Entah kesalahan apa yang Lintang perbuat ketika nama Gendhis disebut semua kecemasan orang tua Lintang luluh sirna. Kebaikan dan kelembutan Gendhis seolah dapat memenangkan hati setiap orang.
Dari halaman, terdengar suara mobil berhenti di depan rumah keluarga Mitro Dimejo, kakek buyut Lintang. Sosok yang cukup tersohor karena kekayaannya dan kedermawanannya. Hampir keseluruhan ladang Desa Sekar Wangi yang terletak di puncak Sumbing adalah milik mendiang keluarga Mitro Dimejo, dan yang sekarang mengurus adalah keturunannya. Kakek Lintang adalah putra tunggal sekaligus pewaris kekayaan tunggal. Dia memiliki dua anak laki-laki yaitu Pak Argo dan Pak Dhe Aryo, kakak kandung Pak Argo.
Pak Argo bergegas keluar rumah untuk memastikan bahwa anaknya benar-benar sudah pulang, dan kecemasannya pun hilang ketika melihat Lintang dan Gendis turun dari mobil pickup L300 keluaran terbaru. Mobil yang selalu digunakan Lintang dan Pak Argo untuk mengangkut sayur hasil panen ke pasar.
"Maaf, Pak Argo, jadi lama menunggu. Tadi Mas Lintang nganter Gendhis rental tugas dulu setelah nyuci mobil." Gendhis mendekati Pak Argo yang sedari tadi memang menunggu Lintang.
"Iya Nduk, ndak papa.
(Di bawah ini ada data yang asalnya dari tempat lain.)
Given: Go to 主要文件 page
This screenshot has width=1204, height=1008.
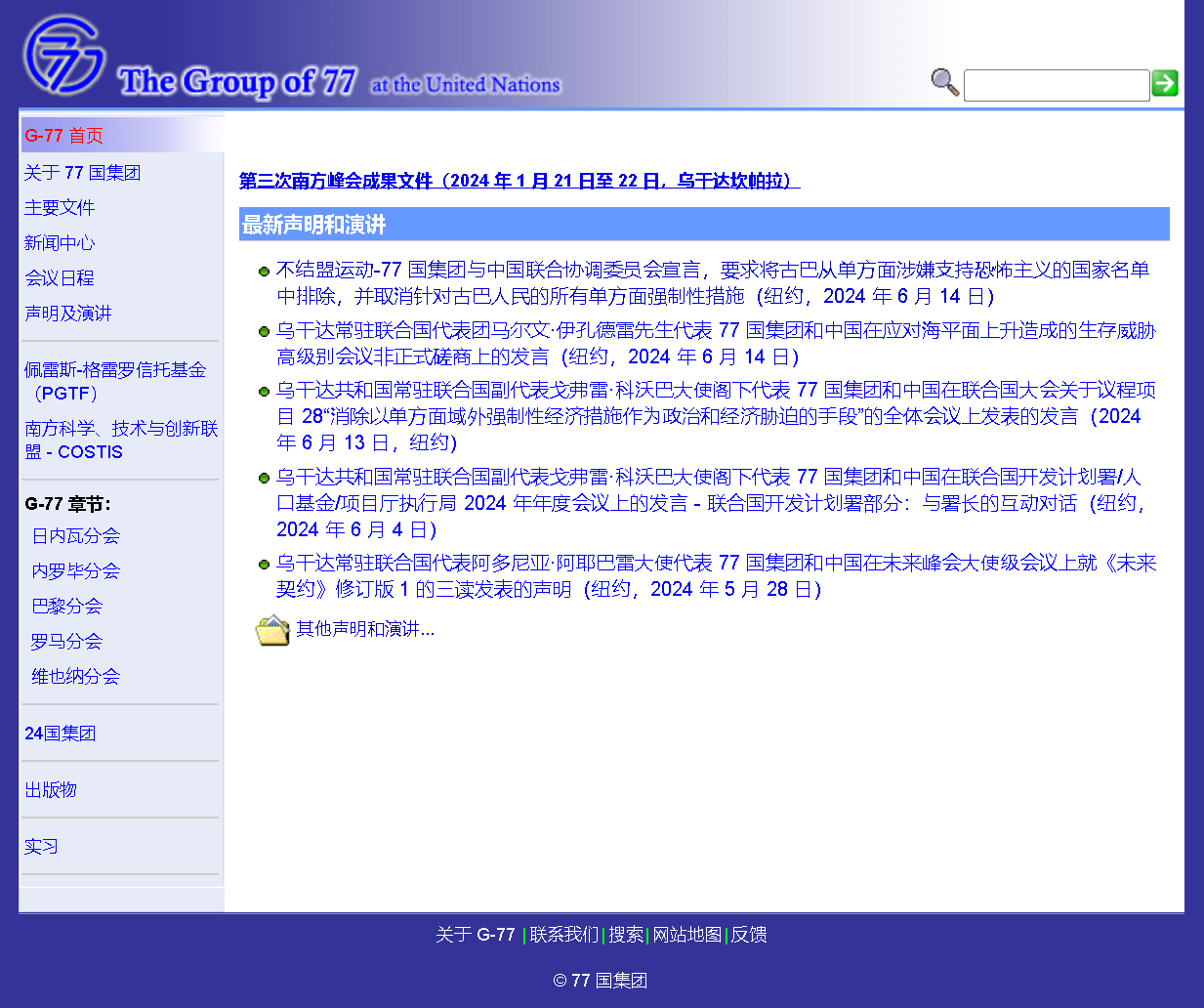Looking at the screenshot, I should pos(60,208).
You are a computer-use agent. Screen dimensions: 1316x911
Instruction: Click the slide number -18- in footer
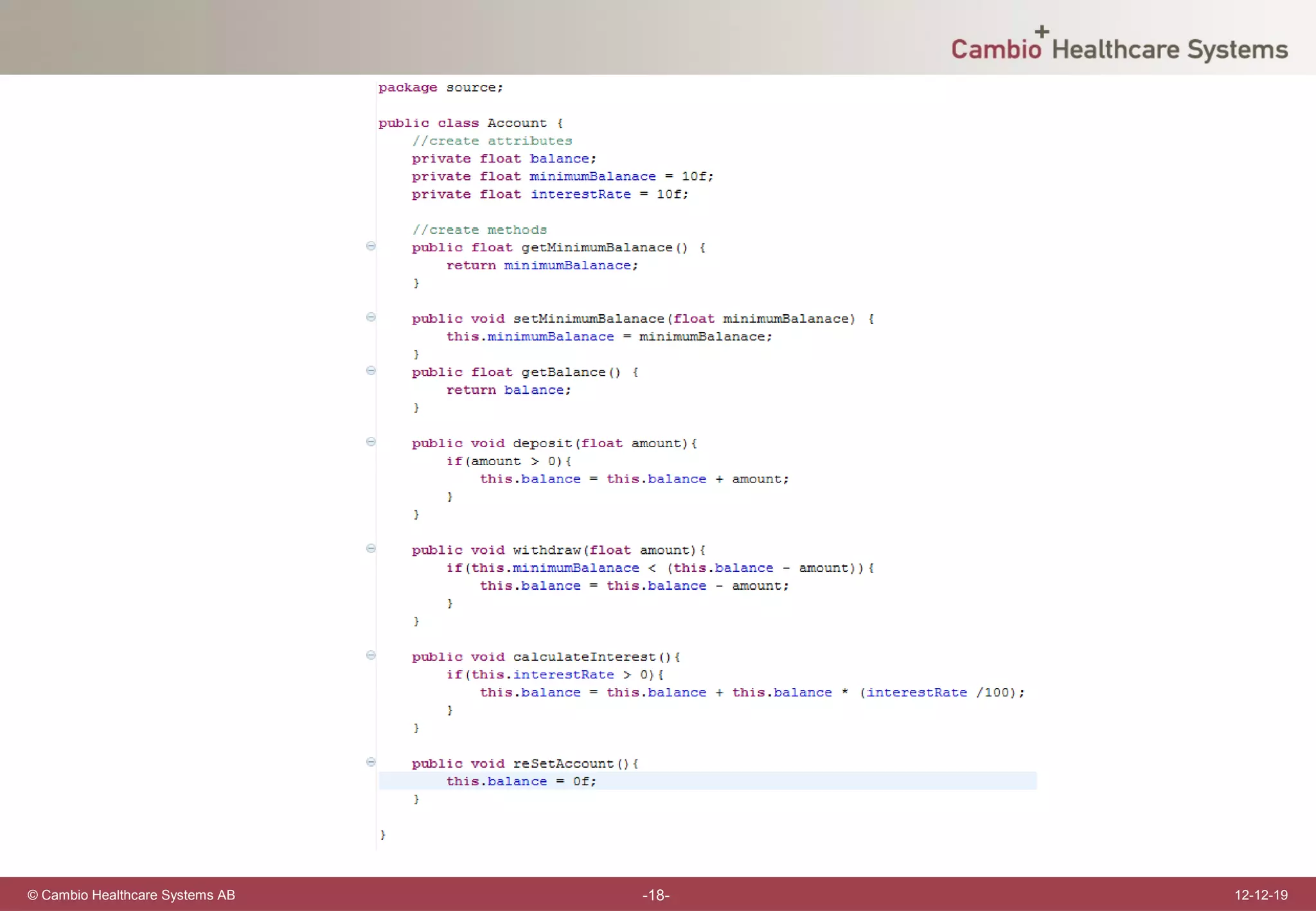click(x=656, y=895)
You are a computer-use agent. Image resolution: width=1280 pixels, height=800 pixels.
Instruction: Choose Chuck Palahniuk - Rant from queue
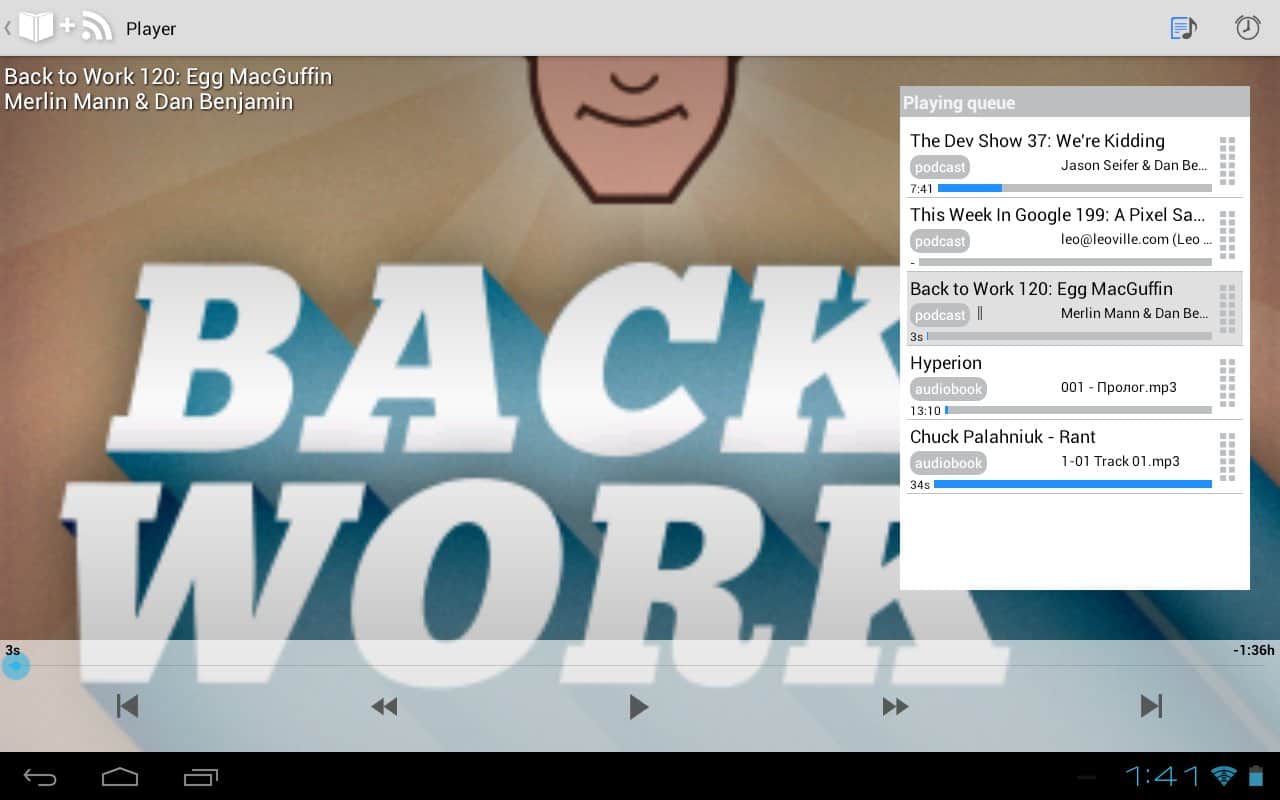pyautogui.click(x=1060, y=456)
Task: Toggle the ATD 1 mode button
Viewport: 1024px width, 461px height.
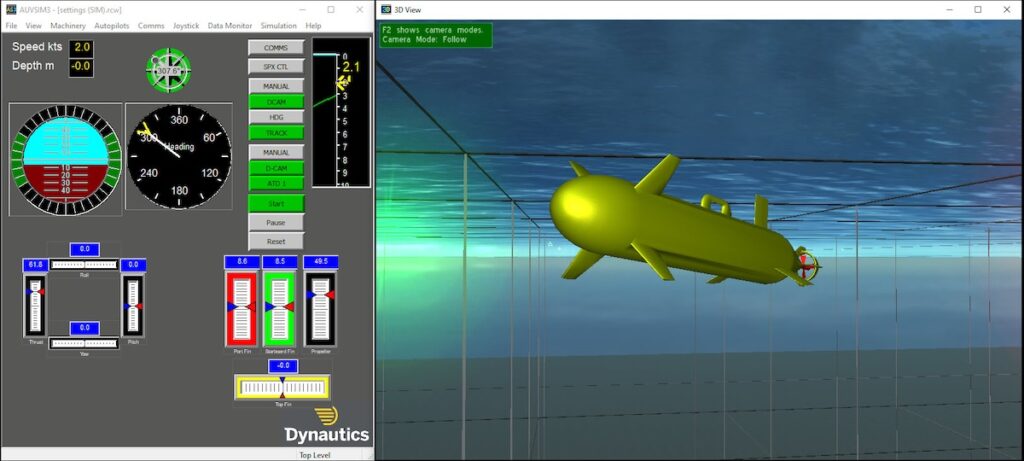Action: [x=276, y=183]
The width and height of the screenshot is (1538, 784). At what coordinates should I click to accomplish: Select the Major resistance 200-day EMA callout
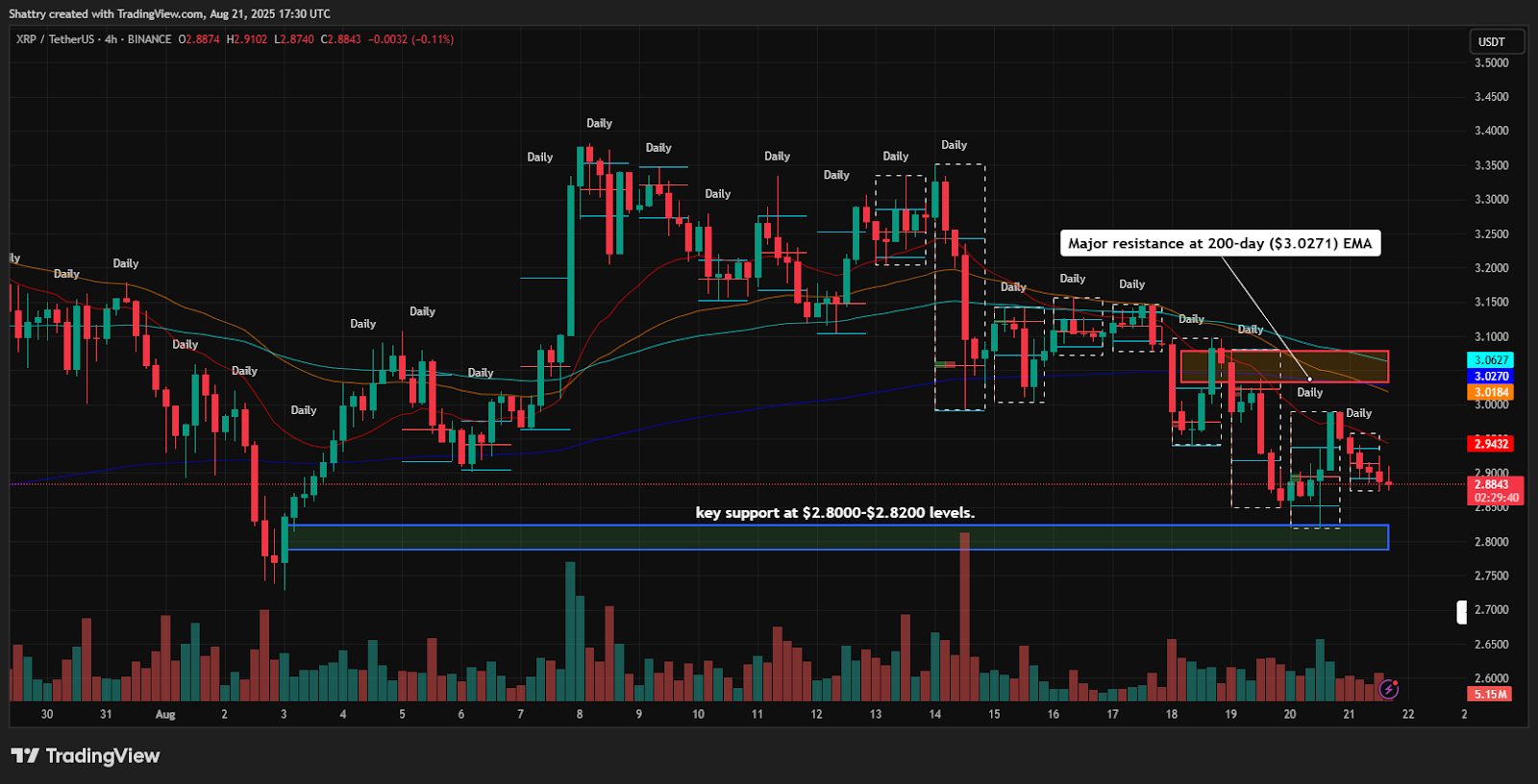coord(1219,243)
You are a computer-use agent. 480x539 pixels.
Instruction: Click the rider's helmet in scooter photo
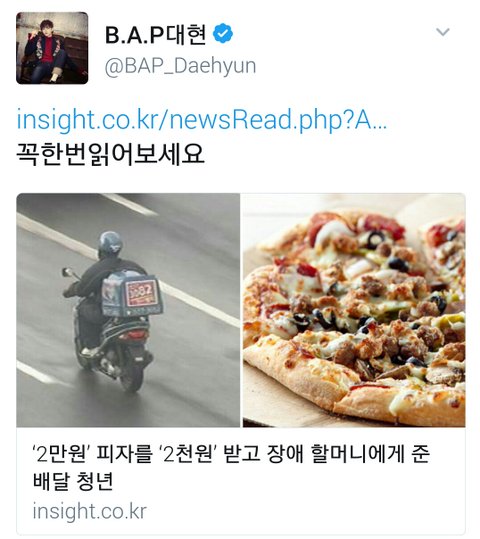[110, 244]
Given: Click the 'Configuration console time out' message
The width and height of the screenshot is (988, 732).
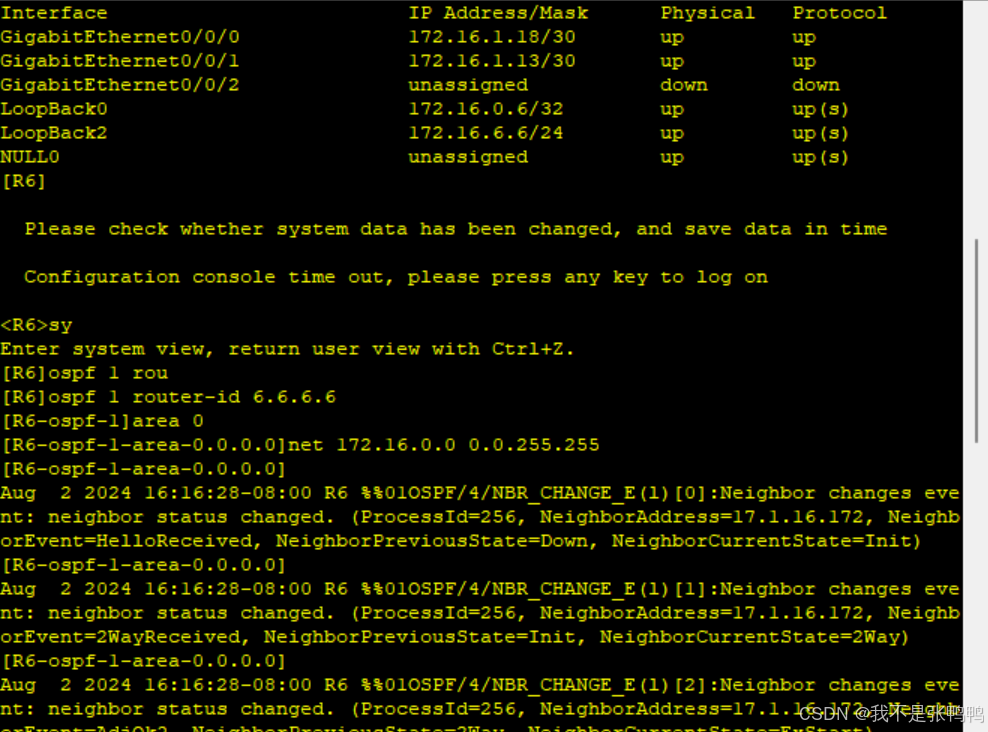Looking at the screenshot, I should [x=396, y=277].
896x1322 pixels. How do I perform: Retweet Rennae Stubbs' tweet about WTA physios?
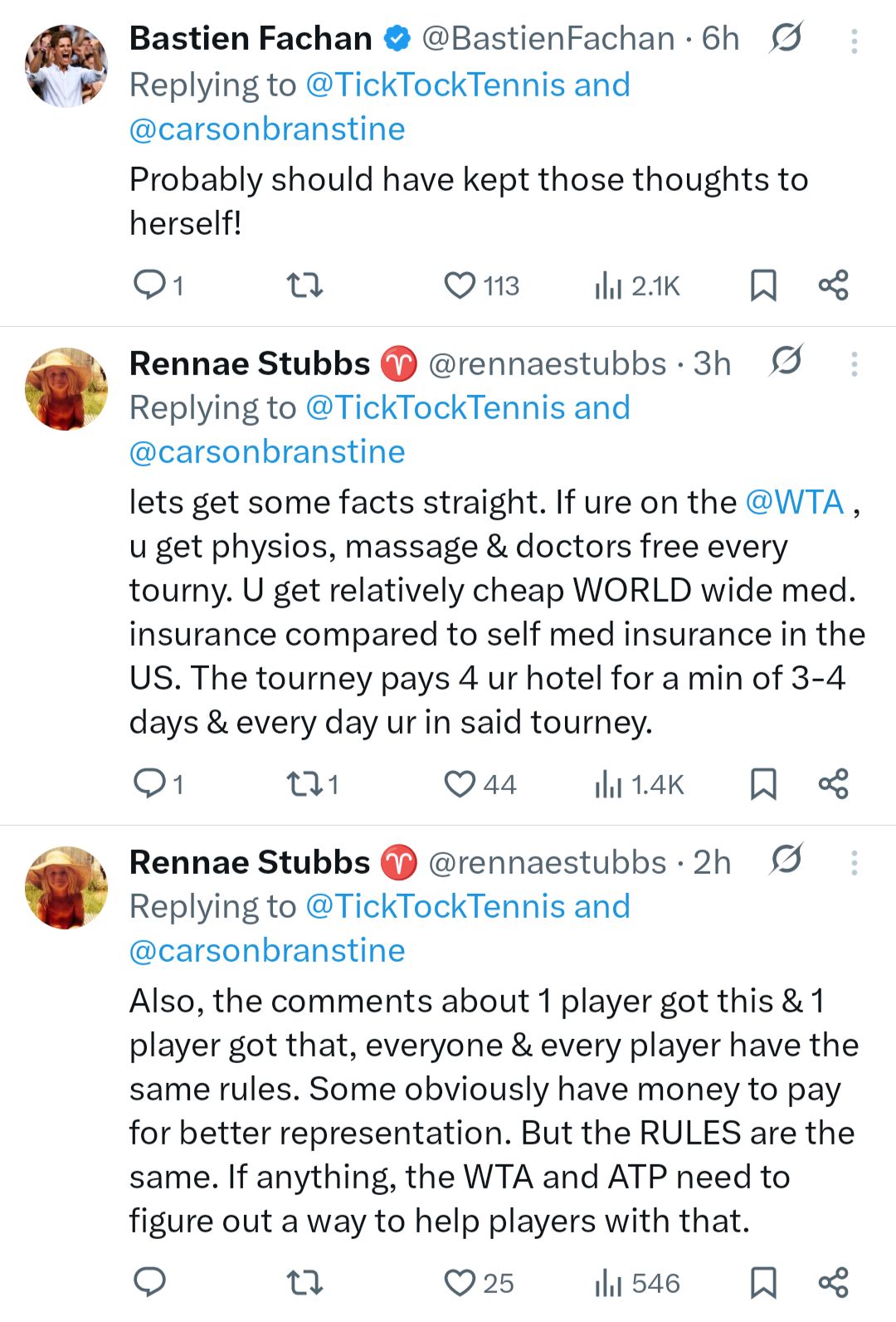304,783
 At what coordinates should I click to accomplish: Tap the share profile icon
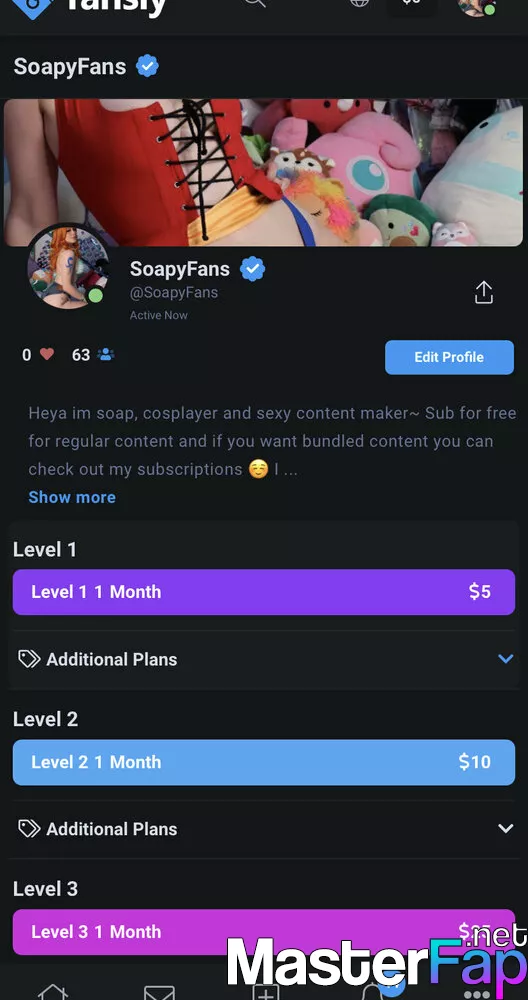[x=484, y=293]
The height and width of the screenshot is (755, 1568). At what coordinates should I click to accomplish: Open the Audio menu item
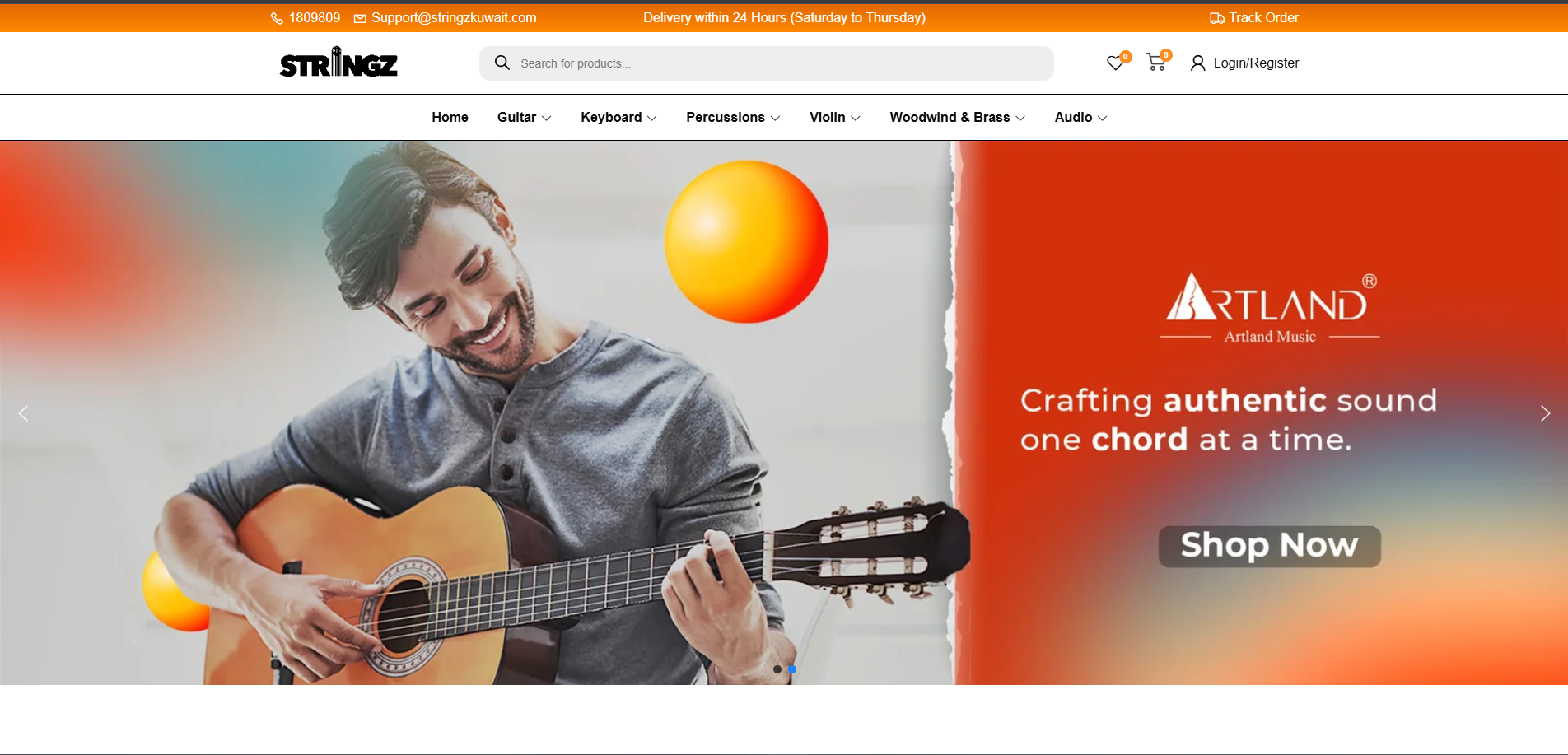tap(1080, 118)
Sudah selesai tugasnya?" Pak Argo menjawab seolah lupa bahwa dirinya sempat menggerutu menunggu Lintang tak kunjung pulang.
"Sudah, Pak Argo. Terimakasih karena jadi repot. Saya pamit pulang dulu." Ucap Gendhis berpamitan. Padahal rumah mereka hanya terpisah oleh halaman luas rumah Lintang, dan jalan utama yang menghubungkan dengan kampung-kampung di bawahnya. Namun tetap saja Gendhis selalu bersikap santun.
"Oh, ndak repot Nduk, kalau ada perlu atau tugas sekolah lain, minta saja Lintang untuk mengantar. Kalian kan sudah berjodoh, dan sebentar lagi mau bertunangan." Jawab Pak Argo.
Gadis berparas cantik dengan hijab warna abu-abu itu tersipu malu, seolah meng iya kan perkataan Pak Argo. Gendhis pun pergi meninggalkan halaman rumah nan luas itu.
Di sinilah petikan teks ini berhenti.